Time Of Info By TOI Desk Report   June 2, 2024   Update on : June 2, 2024

Boeing's new Starliner space capsule
Photo: Screengrab

A second attempt at launching Boeing’s new Starliner space capsule on its inaugural test flight with NASA astronauts on board was halted minutes before liftoff by a computer-abort system, mission officials said.

The scrubbed launch, putting a lid on a string of 11th-hour technical issues that ground teams worked through and resolved earlier in the countdown, meant the highly anticipated and much-delayed test flight has been postponed again, for at least one day.

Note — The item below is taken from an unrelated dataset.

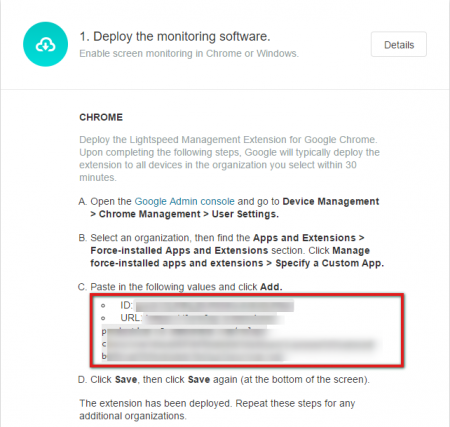Click 'Chrome Management > User Settings' text
The image size is (450, 427).
[x=189, y=214]
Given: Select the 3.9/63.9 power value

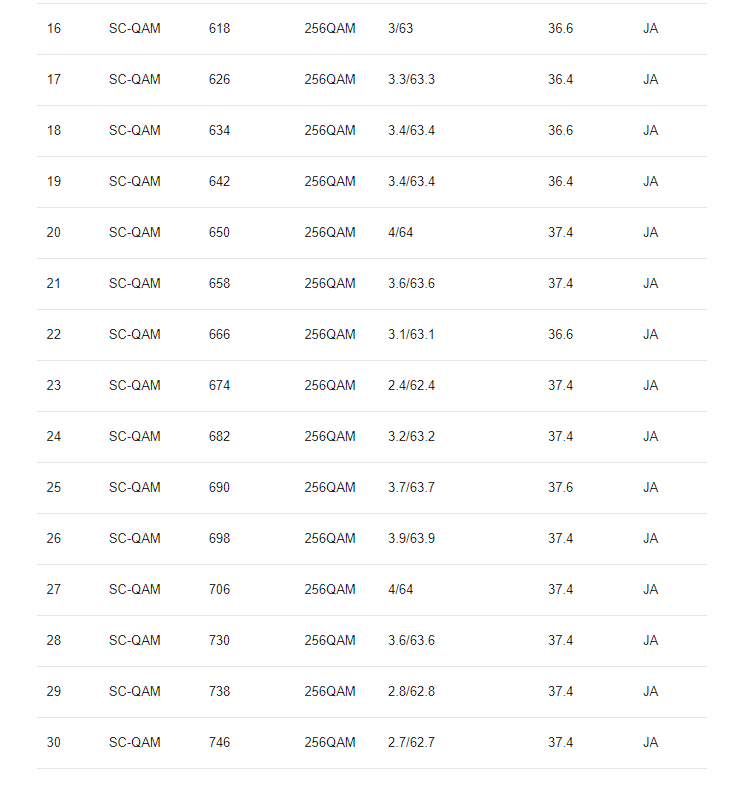Looking at the screenshot, I should click(x=411, y=538).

The next available launch window for the mission is around Sunday noon (local time), followed by two more opportunities on Wednesday and Thursday.

“We’ll take either that opportunity or the next one to come.”

Manager of NASA’s commercial crew program Steve Stich said, “We got really close today.”

Computers were involved in Saturday’s postponement on the Atlas V rocket’s launchpad that coordinated the final moments before liftoff. The Starliner capsule appears to be healthy, officials said.

The first crewed voyage of the CST-200 Starliner to the International Space Station (ISS), with two astronauts onboard, remains a key milestone for Boeing as it is trying to gain a greater share of the lucrative NASA business which is dominated mainly by Elon Musk’s SpaceX.

The Starliner capsule stood ready for blastoff from NASA’s Kennedy Space Center in Florida, perched on top of the Atlas V furnished by United Launch Alliance (ULA), a joint venture of Boeing and Lockheed Martin.

However, with three minutes and 50 seconds left in the countdown clock after the final “go” was given for the launch by the flight director, a ground system computer triggered an automatic abort command that shut down the sequence, according to mission officials.